Every diamond is one-of-a-kind, distinguished by its internal patterns, inclusions, color, shape, size, and radiance. If you are seeking the perfect diamond, it’s important to have an understanding of the diamond grading scale. The following quick guide will give you an idea of what to look for in the perfect stone–and what not to look for:


Diamond clarity is the first, and one of the easiest, things to look for in a stone. Graded from flawless (FL) to imperfect (I3), heavily included stones are generally unattractive even to the naked eye. Upon close inspection, you will see that they contain small black spots, internal fractures, or appear cloudy and glass-like.
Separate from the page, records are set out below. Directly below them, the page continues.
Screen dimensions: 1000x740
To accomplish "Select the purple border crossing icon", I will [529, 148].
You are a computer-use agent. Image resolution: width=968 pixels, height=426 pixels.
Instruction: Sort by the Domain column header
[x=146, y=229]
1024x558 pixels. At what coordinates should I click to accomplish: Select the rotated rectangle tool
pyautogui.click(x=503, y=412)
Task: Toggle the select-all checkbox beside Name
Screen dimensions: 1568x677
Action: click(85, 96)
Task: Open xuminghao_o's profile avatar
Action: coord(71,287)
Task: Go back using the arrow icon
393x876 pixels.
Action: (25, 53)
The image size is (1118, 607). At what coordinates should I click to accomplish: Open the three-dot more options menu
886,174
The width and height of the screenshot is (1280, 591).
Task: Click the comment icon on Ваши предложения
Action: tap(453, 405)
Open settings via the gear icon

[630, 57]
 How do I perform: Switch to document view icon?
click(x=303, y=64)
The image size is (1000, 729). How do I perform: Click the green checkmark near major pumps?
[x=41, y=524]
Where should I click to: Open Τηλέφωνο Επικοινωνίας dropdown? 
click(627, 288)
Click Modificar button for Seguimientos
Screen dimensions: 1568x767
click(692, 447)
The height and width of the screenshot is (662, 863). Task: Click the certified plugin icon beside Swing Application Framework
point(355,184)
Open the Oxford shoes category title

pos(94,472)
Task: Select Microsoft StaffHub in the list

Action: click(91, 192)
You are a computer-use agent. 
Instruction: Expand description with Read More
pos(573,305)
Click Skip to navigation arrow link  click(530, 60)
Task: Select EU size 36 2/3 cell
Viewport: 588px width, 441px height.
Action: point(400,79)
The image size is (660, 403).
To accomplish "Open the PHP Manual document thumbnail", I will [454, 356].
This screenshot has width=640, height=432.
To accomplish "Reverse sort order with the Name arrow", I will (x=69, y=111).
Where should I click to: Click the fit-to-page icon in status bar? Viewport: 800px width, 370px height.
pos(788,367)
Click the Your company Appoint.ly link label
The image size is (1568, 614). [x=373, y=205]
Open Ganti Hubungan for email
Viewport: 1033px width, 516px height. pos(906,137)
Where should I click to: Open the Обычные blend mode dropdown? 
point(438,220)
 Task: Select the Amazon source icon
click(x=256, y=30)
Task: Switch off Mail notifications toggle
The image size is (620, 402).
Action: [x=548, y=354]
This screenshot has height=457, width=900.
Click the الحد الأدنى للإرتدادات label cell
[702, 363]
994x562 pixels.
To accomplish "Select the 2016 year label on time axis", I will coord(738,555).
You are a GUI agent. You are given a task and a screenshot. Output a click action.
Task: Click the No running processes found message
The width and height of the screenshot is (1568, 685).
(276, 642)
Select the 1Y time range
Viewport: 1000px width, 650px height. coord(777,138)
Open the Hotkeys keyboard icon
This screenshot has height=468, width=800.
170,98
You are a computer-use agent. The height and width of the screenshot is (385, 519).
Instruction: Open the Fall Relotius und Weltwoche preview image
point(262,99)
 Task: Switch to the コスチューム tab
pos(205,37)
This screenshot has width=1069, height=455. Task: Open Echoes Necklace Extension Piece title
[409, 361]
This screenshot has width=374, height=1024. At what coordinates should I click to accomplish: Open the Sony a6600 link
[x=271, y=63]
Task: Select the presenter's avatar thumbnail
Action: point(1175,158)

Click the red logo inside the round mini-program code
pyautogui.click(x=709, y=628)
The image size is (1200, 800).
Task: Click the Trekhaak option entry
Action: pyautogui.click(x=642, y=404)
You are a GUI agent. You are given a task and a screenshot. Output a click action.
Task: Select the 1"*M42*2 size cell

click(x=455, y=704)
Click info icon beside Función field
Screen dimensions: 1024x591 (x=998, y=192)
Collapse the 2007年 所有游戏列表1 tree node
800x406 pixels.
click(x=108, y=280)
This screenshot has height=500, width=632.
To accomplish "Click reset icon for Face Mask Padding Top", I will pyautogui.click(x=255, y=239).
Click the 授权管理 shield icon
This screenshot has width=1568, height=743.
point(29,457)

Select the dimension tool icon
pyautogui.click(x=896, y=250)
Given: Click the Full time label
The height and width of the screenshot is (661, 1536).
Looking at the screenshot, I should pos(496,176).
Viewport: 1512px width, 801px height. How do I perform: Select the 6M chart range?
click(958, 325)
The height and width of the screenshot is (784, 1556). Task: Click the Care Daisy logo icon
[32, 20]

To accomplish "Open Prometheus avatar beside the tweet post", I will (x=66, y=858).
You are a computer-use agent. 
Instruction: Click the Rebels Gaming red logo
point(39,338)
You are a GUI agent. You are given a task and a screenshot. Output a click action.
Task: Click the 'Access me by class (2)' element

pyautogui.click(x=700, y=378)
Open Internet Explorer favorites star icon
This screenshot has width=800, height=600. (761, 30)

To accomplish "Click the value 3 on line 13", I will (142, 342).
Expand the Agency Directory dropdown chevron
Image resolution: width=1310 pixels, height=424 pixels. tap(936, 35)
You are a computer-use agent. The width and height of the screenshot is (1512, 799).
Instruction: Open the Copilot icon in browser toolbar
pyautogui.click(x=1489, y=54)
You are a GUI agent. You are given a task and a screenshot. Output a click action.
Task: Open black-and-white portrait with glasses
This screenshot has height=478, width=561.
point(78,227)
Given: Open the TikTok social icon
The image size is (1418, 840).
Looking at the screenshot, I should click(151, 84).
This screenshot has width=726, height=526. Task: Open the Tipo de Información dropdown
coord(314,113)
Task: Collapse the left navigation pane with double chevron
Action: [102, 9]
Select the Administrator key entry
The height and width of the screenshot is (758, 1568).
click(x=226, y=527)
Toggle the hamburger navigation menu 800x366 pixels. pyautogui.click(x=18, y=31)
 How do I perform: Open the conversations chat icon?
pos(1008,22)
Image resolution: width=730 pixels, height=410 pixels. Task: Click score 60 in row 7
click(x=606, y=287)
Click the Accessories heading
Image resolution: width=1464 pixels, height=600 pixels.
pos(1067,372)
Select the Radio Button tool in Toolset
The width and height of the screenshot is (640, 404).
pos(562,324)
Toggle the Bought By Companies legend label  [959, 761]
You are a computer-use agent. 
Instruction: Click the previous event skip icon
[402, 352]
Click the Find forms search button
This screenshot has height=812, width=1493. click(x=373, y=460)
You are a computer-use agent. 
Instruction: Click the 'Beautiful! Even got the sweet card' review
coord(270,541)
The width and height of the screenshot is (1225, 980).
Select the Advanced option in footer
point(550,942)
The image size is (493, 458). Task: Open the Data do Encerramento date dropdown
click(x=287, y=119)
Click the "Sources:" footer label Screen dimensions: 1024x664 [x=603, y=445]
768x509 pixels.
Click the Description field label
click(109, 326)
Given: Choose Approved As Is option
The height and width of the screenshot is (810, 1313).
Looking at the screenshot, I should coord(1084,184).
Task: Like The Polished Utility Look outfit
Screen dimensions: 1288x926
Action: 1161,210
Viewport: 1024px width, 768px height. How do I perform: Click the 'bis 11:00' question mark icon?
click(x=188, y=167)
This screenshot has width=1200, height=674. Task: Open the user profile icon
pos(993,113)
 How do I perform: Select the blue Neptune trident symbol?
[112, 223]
While imperfect stones fall on the lower-end of the price scale, their flawless counterparts are typically extremely pricy, particularly in larger carat sizes. If clarity is important to you, try shopping in the VS1 to FL range. Stones that fall between VS1 and VS2 do contain very small inclusions, but these inclusions are hard to identify without a magnifier.


Traditional white diamonds are graded on a color scale from “D” to “Z”. Color is determined by the amount of yellow present in a stone (an extremely undesirable trait). The perfect diamond is blue-white in color, whereas a lower-grade stone will have distinct yellow undertones. Even if you are shopping on a budget, never purchase a diamond that falls below an “M” on the color scale. Such stones are visibly unattractive, and have little to no resale value. Another factor that falls under the color umbrella is fluorescence. Beneath UV light (such as is found in natural sunlight), some diamonds manifest yellow undertones that are not visible beneath artificial lighting, while some develop an oily appearance. If you are shopping uncertified diamonds, be sure to request to view the stone you are considering in natural light prior to purchasing.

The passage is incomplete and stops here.